Studio album by In-Grid
- Released: August 2004
- Genre: Pop; chanson; chill-out;
- Language: French
- Label: ZYX Music
- Producer: Larry Pignagnoli

In-Grid chronology
| Rendez-vous (2004) | La vie en rose (2004) | Voila! (2005) |

Singles from La vie en rose
- "Milord" Released: 7 September 2004;

= La vie en rose (In-Grid album) =

La vie en rose is the second studio album by Italian singer In-Grid. It was released in 2004, by ZYX Music. The album includes cover versions of French chanson schlagers.

The album was a success in Poland, where it reached the second place in the chart and received a gold certification.

== Editions ==
There are several versions of editions: for example, for Eastern European countries on the album cover, the singer is depicted against the background of the Eiffel Tower to evoke associations with France; on the cover for Western European countries, the singer is depicted lying in rose petals, referring to the album title, the name Chilling With In-Grid was also added to the album title.
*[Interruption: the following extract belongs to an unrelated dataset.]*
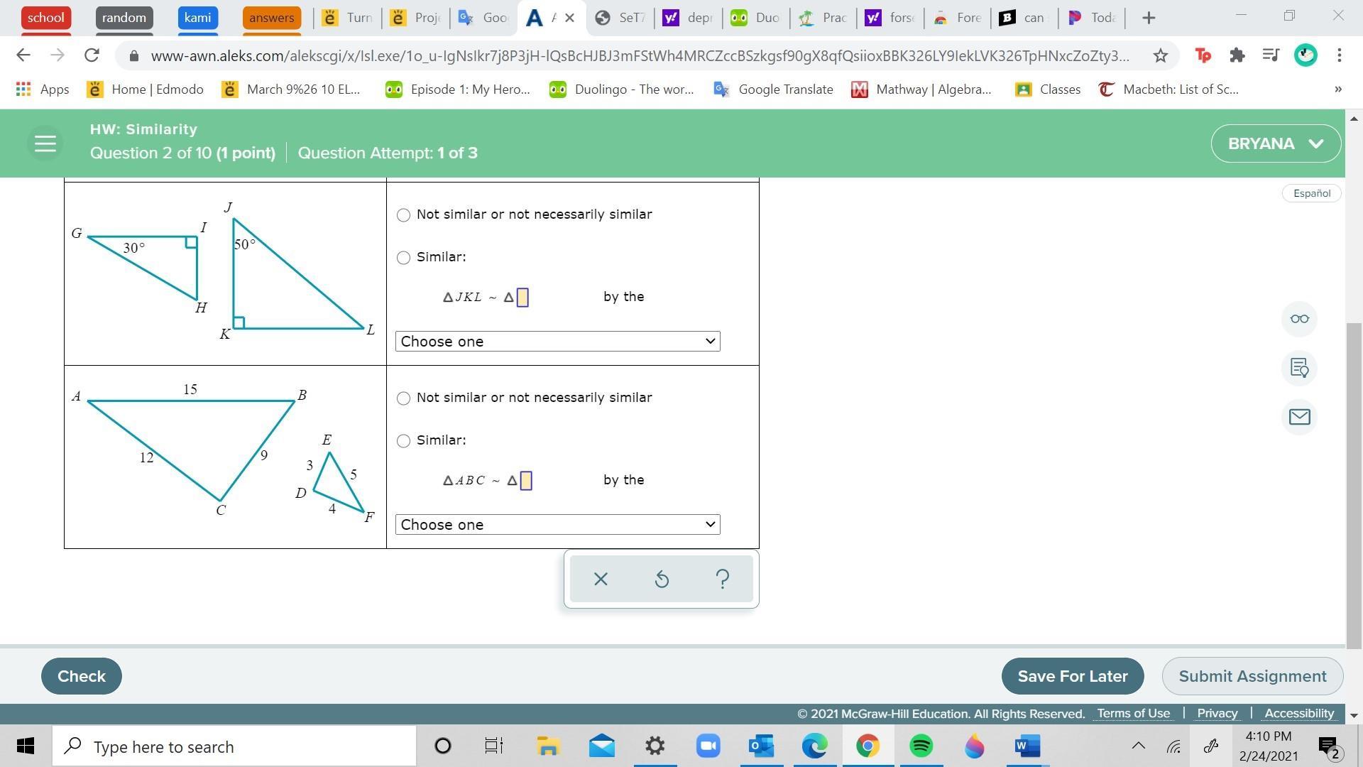Select 'Not similar' radio for triangles GHI and JKL
Screen dimensions: 1363x767
(403, 215)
In addition to the covers, the editions differed in the order of the tracks, some songs also had different arrangements and duration in different versions.

== Track listing ==

| No. | Title | Writer(s) | Length |
|---|---|---|---|
| 1. | "Milord" | Georges Moustaki; Marguerite Monnot; | 3:29 |
| 2. | "La Vie en rose" | Edith Piaf; Louiguy; | 3:30 |
| 3. | "Les Champs-Élysées" (Dance Version) | Pierre Delanoë | 3:23 |
| 4. | "Accordeonist" | Michel Emer | 4:15 |
| 5. | "Un beau roman (Une belle histoire)" | Delanoë; Michel Fugain; | 3:59 |
| 6. | "Chanson D'Amour" | Wayne Shanklin | 3:20 |
| 7. | "Un homme et une femme" | Francis Lai; Pierre Barouh; | 4:03 |
| 8. | "Les Feuilles Mortes" | Jacques Prevert; Joseph Kosma; | 3:59 |
| 9. | "Ne me quitte pas" | Jacques Brel | 3:52 |
| 10. | "La Mer" | Charles Trenet | 3:49 |
| 11. | "Et maintenant" | Delanoë; Gilbert Becaud; | 4:16 |
| 12. | "Non, je ne regrette rien" | Charles Dumont; Michel Vaucaire; | 4:12 |
| 13. | "Les Champs-Élysées" | Delanoë | 3:46 |
| Total length: |  |  | 53:45 |

==Charts==

| Chart (2004) | Peak position |
|---|---|
| Czech Albums (ČNS IFPI) | 33 |
| Polish Albums (ZPAV) | 2 |

==Certifications==

| Region | Certification | Certified units/sales |
| Poland (ZPAV) | Gold | 20,000^{*} |
^{*} Sales figures based on certification alone.